-- Task goal --
Revise the entries from the line that contains "At what coordinates should I click to accomplish: Click" through the line that contains "coord(107,401)", putting "playback timer" in place of "time display" and keeping everything else the same. Give only those lines, with the pictures left out.

┌──

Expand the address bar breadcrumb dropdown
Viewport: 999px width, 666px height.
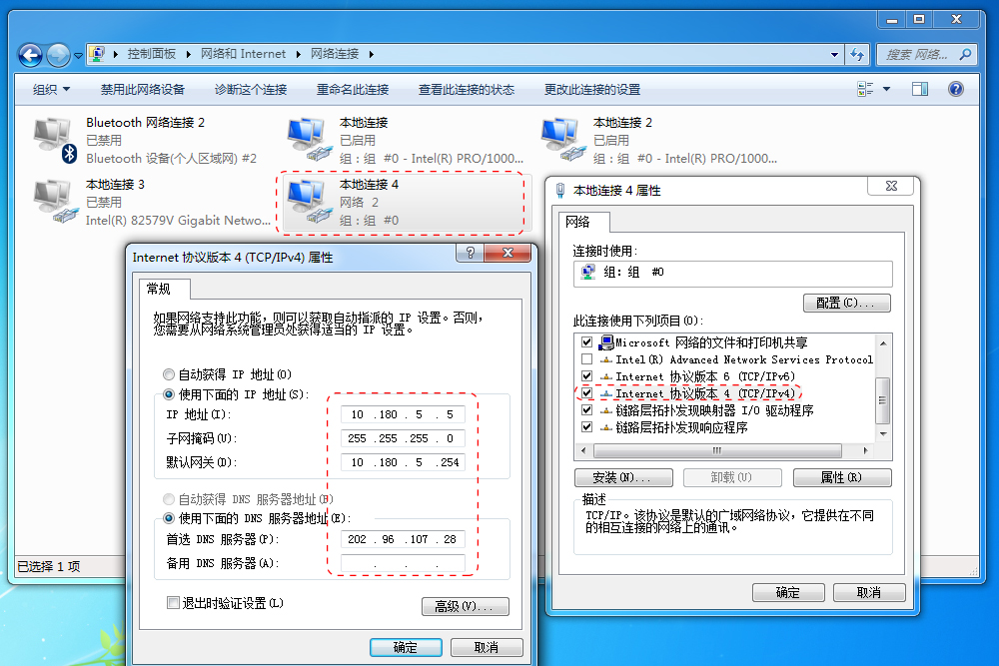click(x=835, y=54)
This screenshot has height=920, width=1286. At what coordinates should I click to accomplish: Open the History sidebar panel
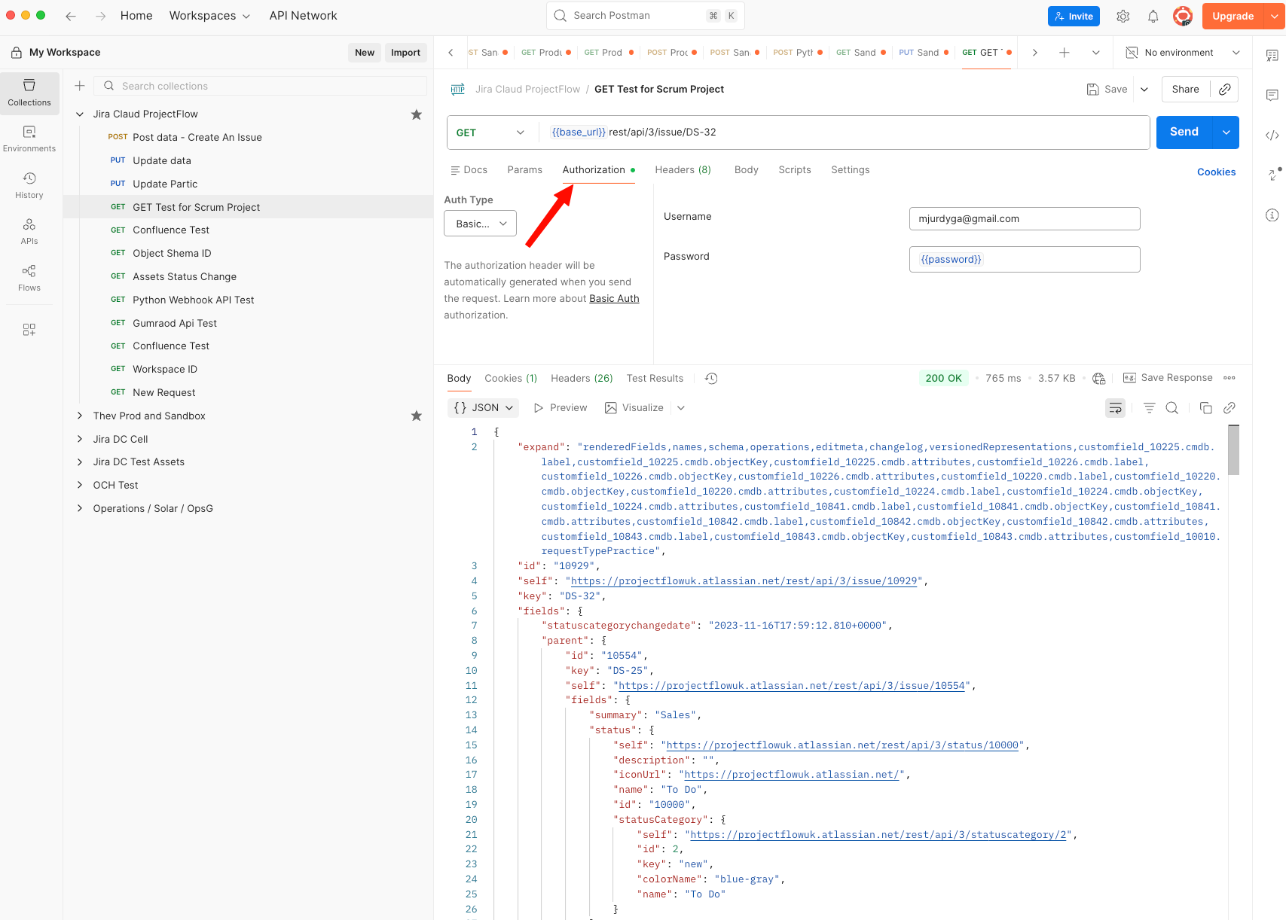[x=29, y=184]
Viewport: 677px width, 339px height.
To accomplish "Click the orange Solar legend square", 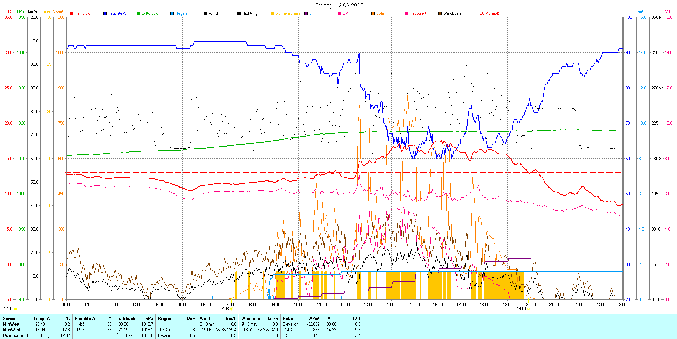I will tap(373, 13).
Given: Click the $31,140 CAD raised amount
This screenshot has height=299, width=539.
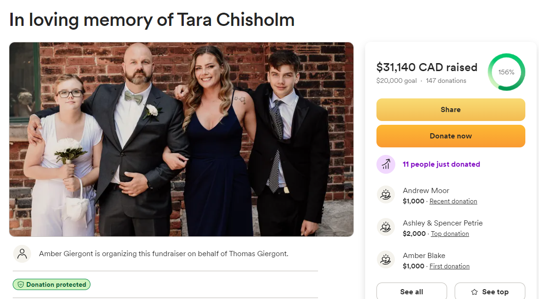Looking at the screenshot, I should coord(426,67).
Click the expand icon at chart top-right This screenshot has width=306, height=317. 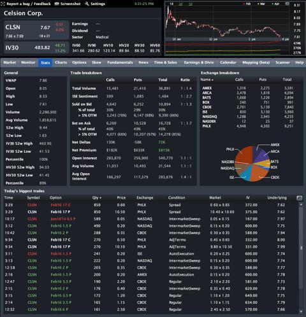point(288,4)
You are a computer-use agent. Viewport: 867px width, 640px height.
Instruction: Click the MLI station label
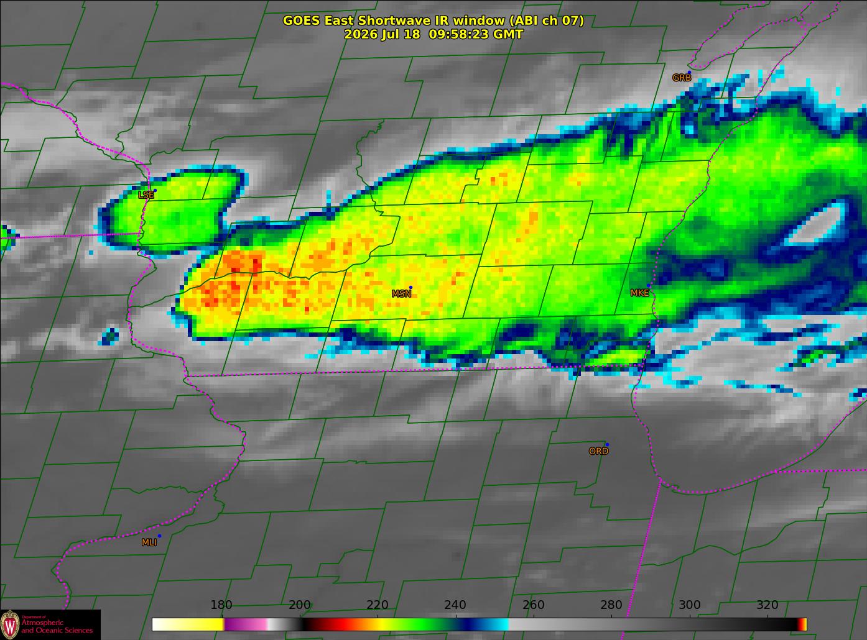(x=149, y=542)
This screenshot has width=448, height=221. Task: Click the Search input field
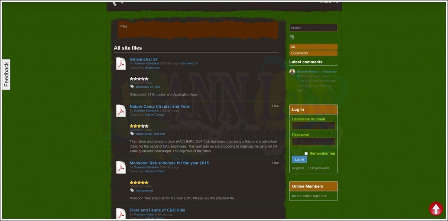(x=313, y=28)
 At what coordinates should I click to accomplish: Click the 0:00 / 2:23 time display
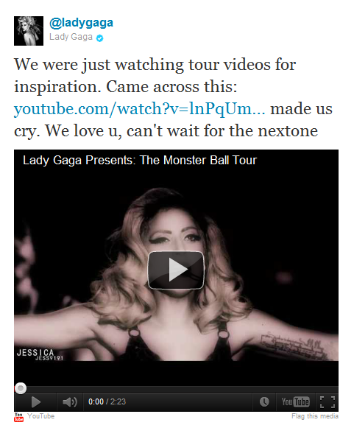coord(107,401)
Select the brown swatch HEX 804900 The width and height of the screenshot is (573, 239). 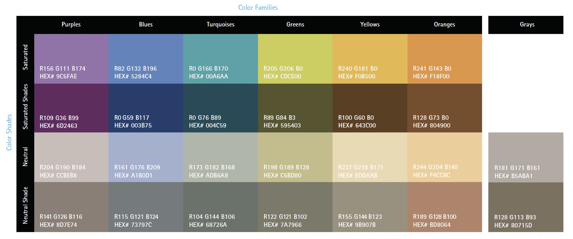click(x=444, y=108)
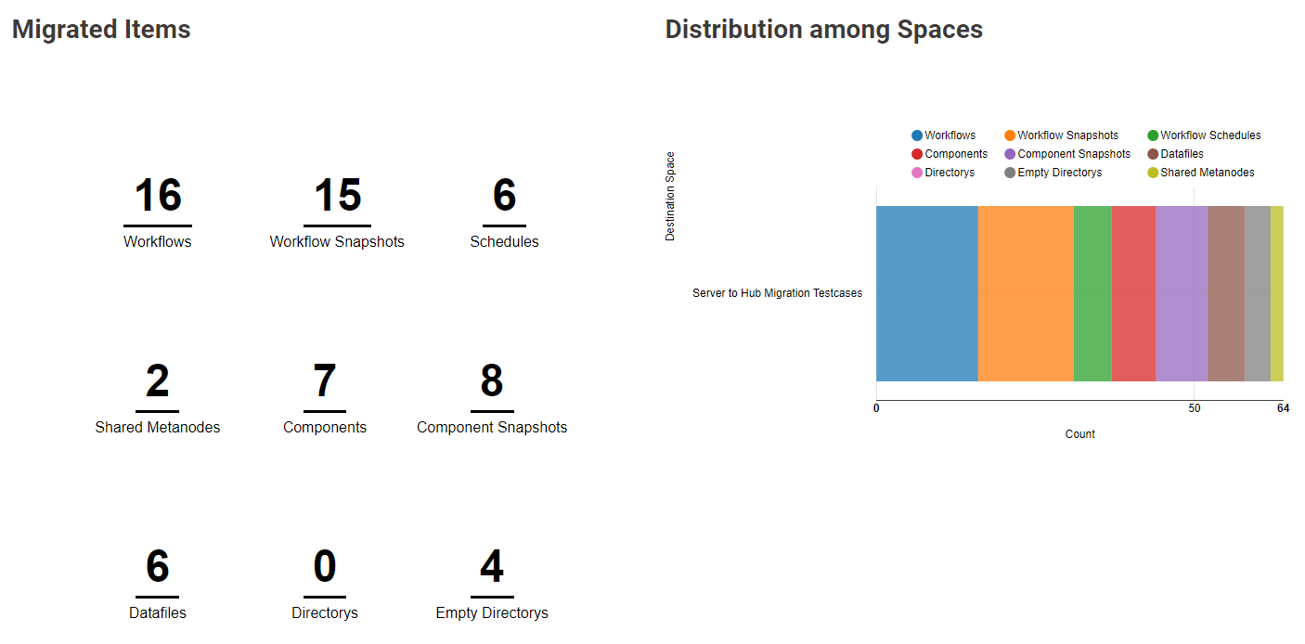Click the orange Workflow Snapshots bar segment
The width and height of the screenshot is (1305, 644).
click(x=1026, y=293)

└──

-- Exercise result --
 At what coordinates should I click to accomplish: Click the 0:00 / 2:23 playback timer
coord(107,401)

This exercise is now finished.